### [Work item]
Down to the final line, print each entry exactly.

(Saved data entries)
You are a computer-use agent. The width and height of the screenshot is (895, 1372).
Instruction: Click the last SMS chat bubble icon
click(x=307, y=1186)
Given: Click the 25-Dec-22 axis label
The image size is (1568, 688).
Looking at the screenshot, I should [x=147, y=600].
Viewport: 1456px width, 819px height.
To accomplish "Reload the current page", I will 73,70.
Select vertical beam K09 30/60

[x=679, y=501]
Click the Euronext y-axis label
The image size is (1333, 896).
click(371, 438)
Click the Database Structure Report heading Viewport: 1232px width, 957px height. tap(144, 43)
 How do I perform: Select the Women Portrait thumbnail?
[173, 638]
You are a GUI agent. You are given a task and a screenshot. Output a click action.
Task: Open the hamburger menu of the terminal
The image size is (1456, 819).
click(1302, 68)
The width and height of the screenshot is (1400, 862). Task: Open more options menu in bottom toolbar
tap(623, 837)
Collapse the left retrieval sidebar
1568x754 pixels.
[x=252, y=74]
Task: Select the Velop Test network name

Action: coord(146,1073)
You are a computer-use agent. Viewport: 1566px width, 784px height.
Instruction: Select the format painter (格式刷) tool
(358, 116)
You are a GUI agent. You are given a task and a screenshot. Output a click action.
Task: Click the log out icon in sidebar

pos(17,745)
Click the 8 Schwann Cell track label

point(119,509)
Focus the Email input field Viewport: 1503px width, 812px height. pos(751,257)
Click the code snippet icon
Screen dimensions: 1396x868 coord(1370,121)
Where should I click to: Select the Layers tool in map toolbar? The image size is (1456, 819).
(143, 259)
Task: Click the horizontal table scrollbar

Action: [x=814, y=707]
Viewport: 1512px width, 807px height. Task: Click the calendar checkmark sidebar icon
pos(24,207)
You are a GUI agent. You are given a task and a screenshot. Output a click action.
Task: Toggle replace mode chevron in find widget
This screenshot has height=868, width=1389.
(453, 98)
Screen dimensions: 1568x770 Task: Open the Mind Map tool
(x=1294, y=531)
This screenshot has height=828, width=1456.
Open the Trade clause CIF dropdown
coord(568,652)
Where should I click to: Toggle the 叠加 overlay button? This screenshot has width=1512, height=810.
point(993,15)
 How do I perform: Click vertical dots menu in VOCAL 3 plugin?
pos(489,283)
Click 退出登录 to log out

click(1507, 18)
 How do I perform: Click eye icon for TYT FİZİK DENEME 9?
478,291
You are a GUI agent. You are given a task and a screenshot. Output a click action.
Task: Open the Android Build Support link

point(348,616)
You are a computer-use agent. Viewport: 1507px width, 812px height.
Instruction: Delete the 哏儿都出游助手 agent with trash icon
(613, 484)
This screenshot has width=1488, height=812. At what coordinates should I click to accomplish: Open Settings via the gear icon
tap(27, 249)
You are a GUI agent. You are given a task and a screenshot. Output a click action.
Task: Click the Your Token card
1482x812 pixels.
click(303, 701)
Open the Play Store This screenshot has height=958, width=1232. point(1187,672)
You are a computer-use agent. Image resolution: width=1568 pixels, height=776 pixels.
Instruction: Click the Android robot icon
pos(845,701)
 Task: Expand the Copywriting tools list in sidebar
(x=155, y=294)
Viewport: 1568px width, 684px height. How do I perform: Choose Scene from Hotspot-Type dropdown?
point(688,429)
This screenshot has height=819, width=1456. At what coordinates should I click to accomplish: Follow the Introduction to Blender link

### [Your response]
You are a computer-use agent. The width and height of the screenshot is (895, 1372).
Instruction: Click the last SMS chat bubble icon
click(x=307, y=1186)
Given: Click the 25-Dec-22 axis label
The image size is (1568, 688).
Looking at the screenshot, I should [x=147, y=600].
Viewport: 1456px width, 819px height.
To accomplish "Reload the current page", I will 73,70.
Select vertical beam K09 30/60

[x=679, y=501]
Click the Euronext y-axis label
The image size is (1333, 896).
click(371, 438)
Click the Database Structure Report heading Viewport: 1232px width, 957px height. tap(144, 43)
 How do I perform: Select the Women Portrait thumbnail?
[173, 638]
You are a GUI agent. You are given a task and a screenshot. Output a click action.
Task: Open the hamburger menu of the terminal
The image size is (1456, 819).
click(1302, 68)
The width and height of the screenshot is (1400, 862). Task: Open more options menu in bottom toolbar
tap(623, 837)
Collapse the left retrieval sidebar
1568x754 pixels.
[x=252, y=74]
Task: Select the Velop Test network name

Action: coord(146,1073)
You are a computer-use agent. Viewport: 1566px width, 784px height.
Instruction: Select the format painter (格式刷) tool
(358, 116)
You are a GUI agent. You are given a task and a screenshot. Output a click action.
Task: Click the log out icon in sidebar

pos(17,745)
Click the 8 Schwann Cell track label

point(119,509)
Focus the Email input field Viewport: 1503px width, 812px height. pos(751,257)
Click the code snippet icon
Screen dimensions: 1396x868 coord(1370,121)
Where should I click to: Select the Layers tool in map toolbar? The image size is (1456, 819).
(143, 259)
Task: Click the horizontal table scrollbar

Action: [x=814, y=707]
Viewport: 1512px width, 807px height. Task: Click the calendar checkmark sidebar icon
pos(24,207)
You are a GUI agent. You are given a task and a screenshot. Output a click action.
Task: Toggle replace mode chevron in find widget
This screenshot has height=868, width=1389.
(453, 98)
Screen dimensions: 1568x770 Task: Open the Mind Map tool
(x=1294, y=531)
This screenshot has height=828, width=1456.
Open the Trade clause CIF dropdown
coord(568,652)
Where should I click to: Toggle the 叠加 overlay button? This screenshot has width=1512, height=810.
point(993,15)
 How do I perform: Click vertical dots menu in VOCAL 3 plugin?
pos(489,283)
Click 退出登录 to log out

click(1507, 18)
 How do I perform: Click eye icon for TYT FİZİK DENEME 9?
478,291
You are a GUI agent. You are given a task and a screenshot. Output a click action.
Task: Open the Android Build Support link

point(348,616)
You are a computer-use agent. Viewport: 1507px width, 812px height.
Instruction: Delete the 哏儿都出游助手 agent with trash icon
(613, 484)
This screenshot has width=1488, height=812. At what coordinates should I click to accomplish: Open Settings via the gear icon
tap(27, 249)
You are a GUI agent. You are given a task and a screenshot. Output a click action.
Task: Click the Your Token card
1482x812 pixels.
click(303, 701)
Open the Play Store This screenshot has height=958, width=1232. point(1187,672)
You are a computer-use agent. Image resolution: width=1568 pixels, height=776 pixels.
Instruction: Click the Android robot icon
pos(845,701)
 Task: Expand the Copywriting tools list in sidebar
(x=155, y=294)
Viewport: 1568px width, 684px height. How do I perform: Choose Scene from Hotspot-Type dropdown?
point(688,429)
This screenshot has height=819, width=1456. At what coordinates should I click to accomplish: Follow the Introduction to Blender link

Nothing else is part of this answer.